K.C. Chang argued that Fuguodun and Dapenkeng were regional variants of the same culture.
Other scholars consider them distinct cultures, pointing to differences in pottery styles.

These coastal mainland cultures seem to have appeared abruptly without local precursors, and their origins are unclear.
Chang and Ward Goodenough argue that these cultures reflect the influence of the Hemudu and Majiabang cultures of the lower Yangtze area, though they are unsure whether this was the result of migration or trade.
Peter Bellwood agrees that the Austronesian cultural package came from this area, but confirming archaeological evidence has not yet been found. The Dapenkeng culture may have received influence from the Yangtze Delta's Liangzhu culture ca. 3000 to 2000 BC, when a nephrite-trading sphere emerged in Taiwan, sharing commonalities with the Liangzhu culture's highly-developed preference for jade artefacts. The Liangzhu culture may have also influenced the development of the stepped stone adze in the Dapenkeng culture.

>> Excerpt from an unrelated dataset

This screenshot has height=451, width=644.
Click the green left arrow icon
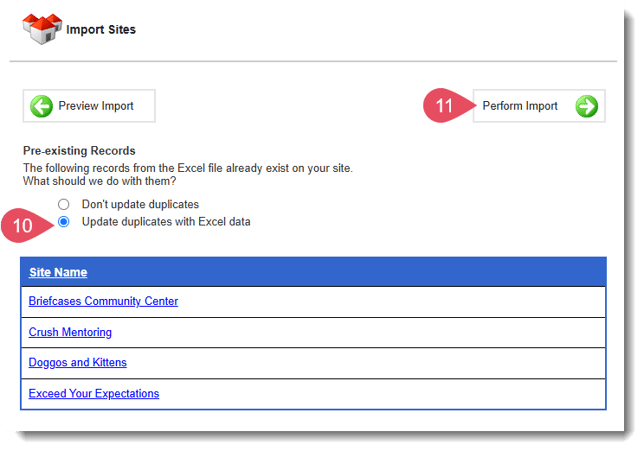click(x=42, y=106)
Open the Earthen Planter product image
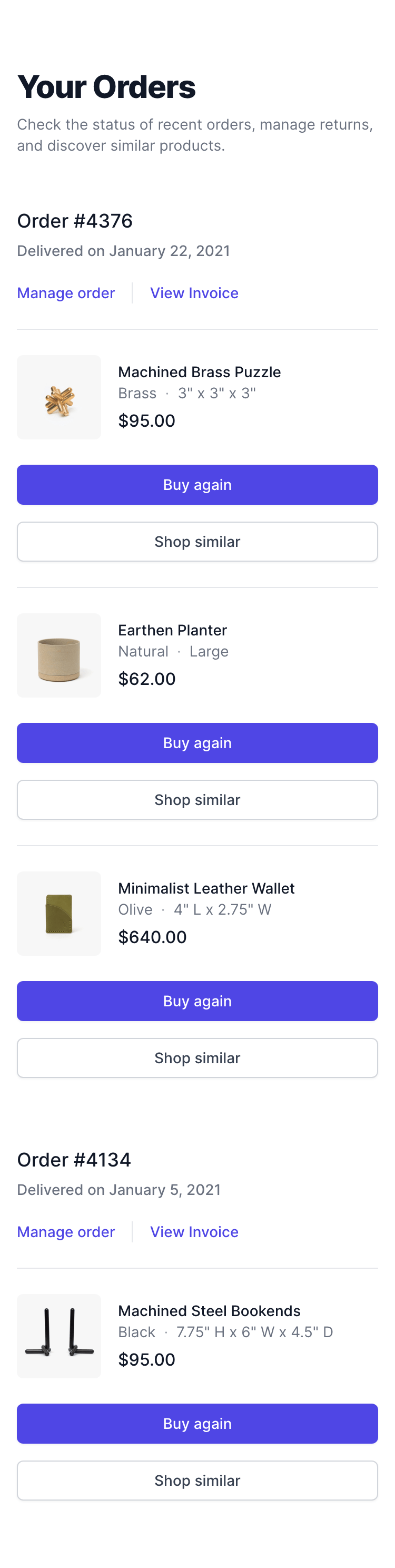 tap(59, 655)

The Dapenkeng culture also shared numerous specific cultural commonalities with the Xiantouling-Tawan culture and the succeeding Baojingwan culture of the Pearl River Delta, with the period of cultural interaction taking place ca. 2200 to 2000 BC. Xiantouling-Tawan's round-buttomed pots and jars, ring-footed jars, mugs, dou stem-cups, and plates, and pedestals bear close resemblance to Dapenkeng pottery, with the red pottery with geometric lines from the Anhe site at Taichung being an example of artifacts with great similarity to Tawan pottery.

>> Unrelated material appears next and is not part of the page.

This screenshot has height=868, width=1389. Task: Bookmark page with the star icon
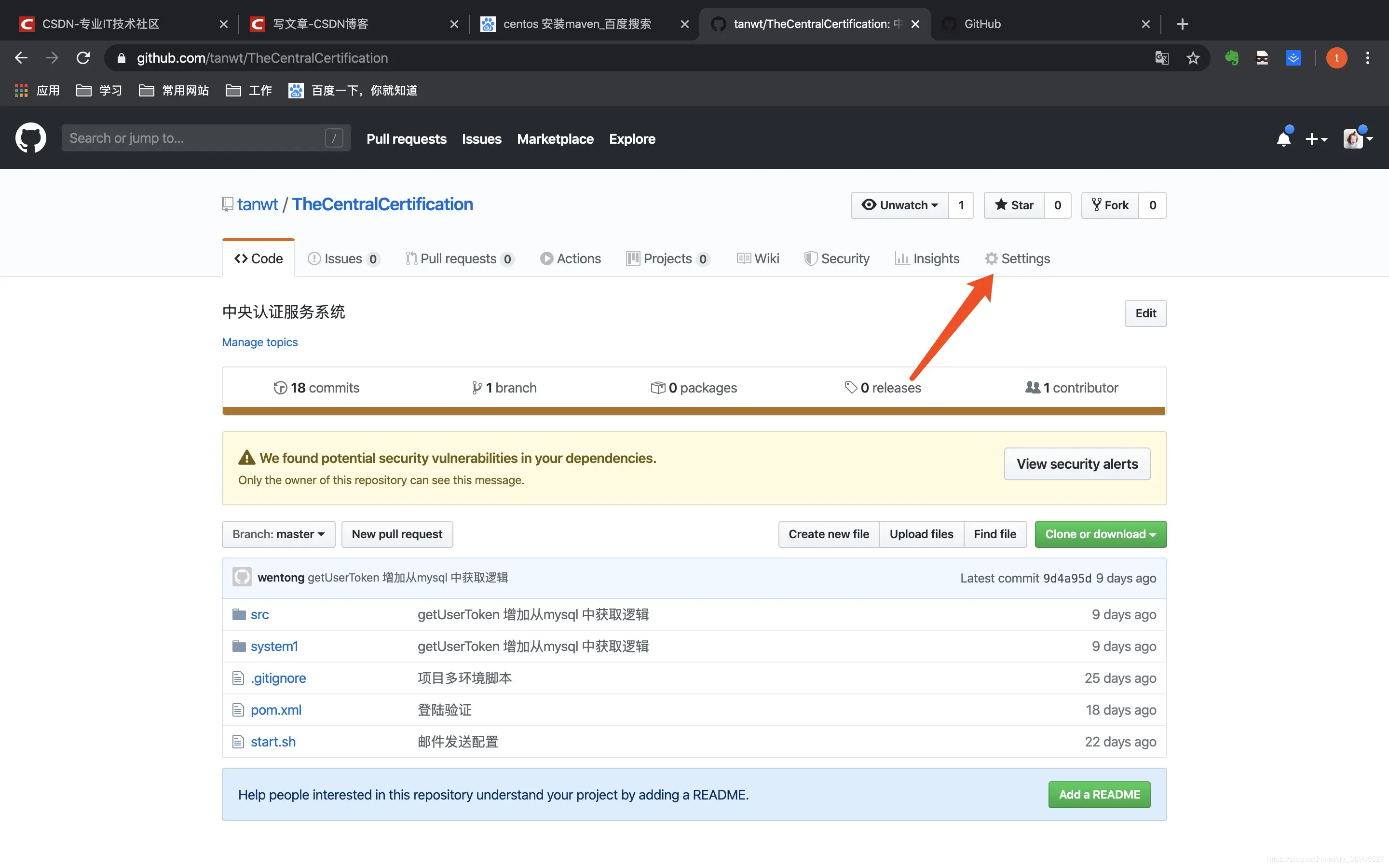coord(1193,58)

Roger Blench (2014), building upon the earlier arguments of Ferrell (1969), suggests that the single migration model for the spread of the Neolithic into Taiwan is problematic, pointing out the genetic and linguistic inconsistencies between different Taiwanese Austronesian groups, and the great divergence of archaeological cultures from 4000 BP onwards. Blench considers the Austronesians in Taiwan to have been a melting pot involving a continuous flow of migrants from various parts of the coast of East China that had been migrating to Taiwan from 5500 to 4000 BP. After the fishing-based Dapenkeng culture of coastal Fujian, other immigrant waves included people from the foxtail millet-cultivating Longshan culture of Shandong (forming the Dahu culture of southern Taiwan in 3800 BP), and the Yuanshan culture of northernmost Taiwan appearing at 4500 BP, which Blench suggests may have originated from the coast of Guangdong. Based on geography and cultural vocabulary, Blench believes that the Yuanshan people may have spoken Northeast Formosan languages. Thus, Blench believes that there is in fact no "apical" Formosan ancestor of Austronesian in the sense that there was no single Proto-Austronesian language in Taiwan that gave rise to all present-day Formosan languages. Instead, multiple migrations of various pre-Austronesian peoples from the Chinese mainland, speaking related but quite diverse languages, came into contact in Taiwan. There, due to the spread of agriculture, linguistic levelling took place, creating the appearance of branching from a single language. In this view, it is unclear what language the Dapenkeng culture spoke or if any Formosan language is its direct descendant.